Metaphors work, as I’ve pointed out. But what you want is for them to work well. You’re looking for them to help out your marriage. So, choose a metaphor that will help you.
4. The image should be “contagious” and appealing. It should be something that people can understand quickly.
Hallmark does so well because it uses metaphors that appeal to us. Your job is to find something that appeals specifically to you, but is completely graspable by your community.
Part of the lovely nature of metaphor is that it takes something complex and simplifies it for us. OH, your love is like a game of tennis between two friendly and seasoned competitors. Good volleys, interesting shots, as much interest in an enjoyable game as in winning the point. (No, really, there are people like that!)
Tip: Find a metaphor that is attractive. Something you would want in your life on a daily basis. Something simple you can work with on a daily basis and then let it help you grow a great marriage.

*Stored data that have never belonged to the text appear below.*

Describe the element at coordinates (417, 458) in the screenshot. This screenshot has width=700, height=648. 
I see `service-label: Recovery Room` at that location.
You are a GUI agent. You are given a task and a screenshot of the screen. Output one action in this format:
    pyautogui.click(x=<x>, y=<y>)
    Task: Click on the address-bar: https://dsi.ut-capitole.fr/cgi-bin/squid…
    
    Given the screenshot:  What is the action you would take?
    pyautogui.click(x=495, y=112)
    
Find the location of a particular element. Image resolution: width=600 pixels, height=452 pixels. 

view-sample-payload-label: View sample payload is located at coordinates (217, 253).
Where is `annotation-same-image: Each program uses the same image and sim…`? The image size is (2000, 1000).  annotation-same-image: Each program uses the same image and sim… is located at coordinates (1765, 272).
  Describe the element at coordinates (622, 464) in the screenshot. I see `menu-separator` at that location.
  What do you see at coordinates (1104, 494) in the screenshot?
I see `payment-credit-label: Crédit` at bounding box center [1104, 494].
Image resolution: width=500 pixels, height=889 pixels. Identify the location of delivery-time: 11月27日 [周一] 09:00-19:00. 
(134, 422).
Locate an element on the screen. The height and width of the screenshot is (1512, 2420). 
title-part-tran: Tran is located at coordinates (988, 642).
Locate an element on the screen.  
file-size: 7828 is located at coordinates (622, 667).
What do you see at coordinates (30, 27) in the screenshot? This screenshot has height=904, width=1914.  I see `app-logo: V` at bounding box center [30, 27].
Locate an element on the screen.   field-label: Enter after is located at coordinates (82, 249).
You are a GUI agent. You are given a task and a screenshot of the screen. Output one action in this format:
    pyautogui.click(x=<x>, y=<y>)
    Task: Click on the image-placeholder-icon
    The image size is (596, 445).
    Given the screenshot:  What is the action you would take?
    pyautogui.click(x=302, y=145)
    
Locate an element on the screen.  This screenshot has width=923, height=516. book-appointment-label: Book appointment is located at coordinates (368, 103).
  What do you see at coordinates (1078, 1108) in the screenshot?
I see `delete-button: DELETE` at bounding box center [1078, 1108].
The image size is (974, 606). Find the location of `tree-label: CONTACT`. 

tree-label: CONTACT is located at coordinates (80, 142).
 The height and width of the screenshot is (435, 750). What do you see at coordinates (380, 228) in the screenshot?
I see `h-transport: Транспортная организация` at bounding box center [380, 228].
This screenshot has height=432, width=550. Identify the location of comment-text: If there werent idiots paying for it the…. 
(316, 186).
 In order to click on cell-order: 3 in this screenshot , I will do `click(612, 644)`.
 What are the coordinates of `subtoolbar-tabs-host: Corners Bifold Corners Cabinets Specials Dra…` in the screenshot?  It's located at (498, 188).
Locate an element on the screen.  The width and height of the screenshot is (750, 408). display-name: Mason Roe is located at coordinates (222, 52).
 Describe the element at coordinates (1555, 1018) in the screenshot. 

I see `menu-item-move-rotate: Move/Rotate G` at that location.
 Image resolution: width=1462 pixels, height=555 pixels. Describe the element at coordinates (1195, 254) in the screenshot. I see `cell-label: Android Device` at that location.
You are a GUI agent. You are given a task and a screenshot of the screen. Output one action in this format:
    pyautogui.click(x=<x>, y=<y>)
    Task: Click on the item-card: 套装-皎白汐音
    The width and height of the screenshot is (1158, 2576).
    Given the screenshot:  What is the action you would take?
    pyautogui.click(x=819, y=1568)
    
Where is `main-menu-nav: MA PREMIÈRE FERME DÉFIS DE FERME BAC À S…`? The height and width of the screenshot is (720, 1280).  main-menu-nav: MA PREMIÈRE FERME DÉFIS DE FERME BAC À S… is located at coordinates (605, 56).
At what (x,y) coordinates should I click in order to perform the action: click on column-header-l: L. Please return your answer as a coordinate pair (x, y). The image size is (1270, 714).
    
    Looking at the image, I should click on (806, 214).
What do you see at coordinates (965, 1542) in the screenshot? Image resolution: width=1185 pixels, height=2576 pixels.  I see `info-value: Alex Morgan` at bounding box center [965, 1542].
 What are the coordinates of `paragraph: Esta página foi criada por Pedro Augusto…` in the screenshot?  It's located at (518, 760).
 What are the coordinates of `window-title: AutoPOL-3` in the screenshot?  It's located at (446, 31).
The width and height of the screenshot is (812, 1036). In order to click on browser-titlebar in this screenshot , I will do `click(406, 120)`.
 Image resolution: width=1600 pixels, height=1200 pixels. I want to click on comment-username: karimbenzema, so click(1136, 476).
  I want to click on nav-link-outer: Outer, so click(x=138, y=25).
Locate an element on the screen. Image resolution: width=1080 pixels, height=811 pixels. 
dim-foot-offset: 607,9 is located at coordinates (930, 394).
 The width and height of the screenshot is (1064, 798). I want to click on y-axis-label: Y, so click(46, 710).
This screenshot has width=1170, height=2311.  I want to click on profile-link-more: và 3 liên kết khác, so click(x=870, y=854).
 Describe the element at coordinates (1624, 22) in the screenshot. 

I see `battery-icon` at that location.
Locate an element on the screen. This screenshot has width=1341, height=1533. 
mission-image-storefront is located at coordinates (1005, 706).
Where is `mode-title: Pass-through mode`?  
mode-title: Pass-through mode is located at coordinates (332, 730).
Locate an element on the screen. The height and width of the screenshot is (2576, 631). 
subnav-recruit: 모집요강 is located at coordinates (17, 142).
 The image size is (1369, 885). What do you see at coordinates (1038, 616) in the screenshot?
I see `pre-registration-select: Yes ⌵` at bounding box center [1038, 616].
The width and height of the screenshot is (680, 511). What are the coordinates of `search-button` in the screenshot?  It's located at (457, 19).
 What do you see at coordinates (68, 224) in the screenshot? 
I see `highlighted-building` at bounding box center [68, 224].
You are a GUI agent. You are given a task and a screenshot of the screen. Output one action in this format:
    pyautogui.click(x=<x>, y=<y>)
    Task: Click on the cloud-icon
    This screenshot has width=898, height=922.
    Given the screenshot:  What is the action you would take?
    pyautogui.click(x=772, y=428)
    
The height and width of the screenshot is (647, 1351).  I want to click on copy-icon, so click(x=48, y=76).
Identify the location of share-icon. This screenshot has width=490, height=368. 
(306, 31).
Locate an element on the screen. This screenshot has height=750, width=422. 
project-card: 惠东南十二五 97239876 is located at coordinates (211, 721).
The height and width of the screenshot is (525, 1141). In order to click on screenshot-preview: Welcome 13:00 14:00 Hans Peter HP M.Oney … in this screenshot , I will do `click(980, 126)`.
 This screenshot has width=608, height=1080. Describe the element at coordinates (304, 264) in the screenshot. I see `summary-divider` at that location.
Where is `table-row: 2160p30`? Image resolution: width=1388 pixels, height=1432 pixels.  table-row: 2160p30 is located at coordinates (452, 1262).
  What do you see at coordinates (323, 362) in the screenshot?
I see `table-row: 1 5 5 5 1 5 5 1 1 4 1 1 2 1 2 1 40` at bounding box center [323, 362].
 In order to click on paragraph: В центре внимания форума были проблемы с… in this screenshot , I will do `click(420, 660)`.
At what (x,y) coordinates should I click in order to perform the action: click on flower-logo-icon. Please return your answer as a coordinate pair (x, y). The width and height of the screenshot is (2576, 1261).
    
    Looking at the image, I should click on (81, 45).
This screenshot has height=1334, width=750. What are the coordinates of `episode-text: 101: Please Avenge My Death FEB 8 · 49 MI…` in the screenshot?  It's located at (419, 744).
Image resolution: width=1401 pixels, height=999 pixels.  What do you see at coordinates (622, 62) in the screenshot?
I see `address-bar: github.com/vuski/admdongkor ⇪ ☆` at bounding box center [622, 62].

You want metaphors that last through time because you want your marriage to last through time. Therefore:
3. The image should be enduring.
Even flowers have cycles. So build an image that includes the cycles, the fragility and the strength that lie behind the blossom.
So if you’re going to talk about a rose, don’t just talk about the blossom. Remember what Linda Ronstadt’s song said: “Love is a rose, you’d better not pick it, it only grows when it’s on the vine. Handful of thorns and you know you’ve missed it, lose your love when you say the word mine.”
Tip: If you’re going to use something like a rose, use the bush, rather than the cut flower. Celebrate the way the flower blossoms and then turns inside during winter. You can find stuff to work with here that will make your wedding ceremony sparkle and your marriage sizzle.
For metaphors to work well, they need to have reference to our lives. Once we’ve set them up, the more reminders we have of them, the stronger the connections they’ll make for us.
2. The image should be pertinent to where you are.
If you’re starting out your life on the prairie, don’t choose the ocean as your metaphor. The prairie offers plenty of wide expanses for exploring! Do you live in a city, where life is vibrant, pulsing and exciting. Or in a forest where life is stately and slow?
Tip: think about those things that are essential in your relationship. Then look for a metaphor that speaks to that characteristic. Then, once you’ve found a way to use it in your wedding ceremony, start bringing it into your daily life. If your life is expansive as the prairie is expansive, start taking a daily walk in the prairie. Now you’re not only spending time together, you’re walking that metaphor into your heart and marriage.
You want to find one good metaphor to use at your wedding ceremony. Metaphors can lodge in our psyches and remain there to encourage us. Ritual activities and metaphors that we use ceremonially will remind us for the rest of our life of how we felt when they were first employed. Something as simple as a metaphor can strengthen your marriage for the rest of your life.
1. The image should be pertinent to who you are.
You don’t want to talk about relationship as a stewpot, blending your life into a flavorful broth, if your relationship is built on or at least more like extreme sports. (Be careful about choosing a metaphor or activity that you might not always be able to do. Babies, health, careers can make demands on lives and marriages and triathlon training may not get to be the center of your life always and forever!)
You would only talk about relationship as a stewpot if you LIKED stew, or were foodies. You would only talk about relationship as a journey if you enjoyed journeying together.
Tip: The more familiar the metaphor to your life, the better it will work for you.
Metaphors are those word pictures that allow us to “get it” very quickly.
If you say that your life together is like a pot of fragrant and delicious stew constantly cooking on the stove, constantly changing and transforming, you get a pretty good idea what is important. You are saying that marriage simmers, nurtures, and delights. You are offering a metaphor that will surface time and time again (if you cook). Because every time one of you makes a pot of stew, or even better when you learn to make it together, being respectful of one another’s tendencies with the spices, you will be reminded of your wedding day and the promises you made and the dreams you had for your married life. All that from a stewpot.
Tip: At your wedding ceremony you have the opportunity to create small ritual activities, ones that make sense in your life now and that you will want to carry on for the rest of your life. Repeating an action that occurred in a ritual moment will call back all of the emotions of that moment.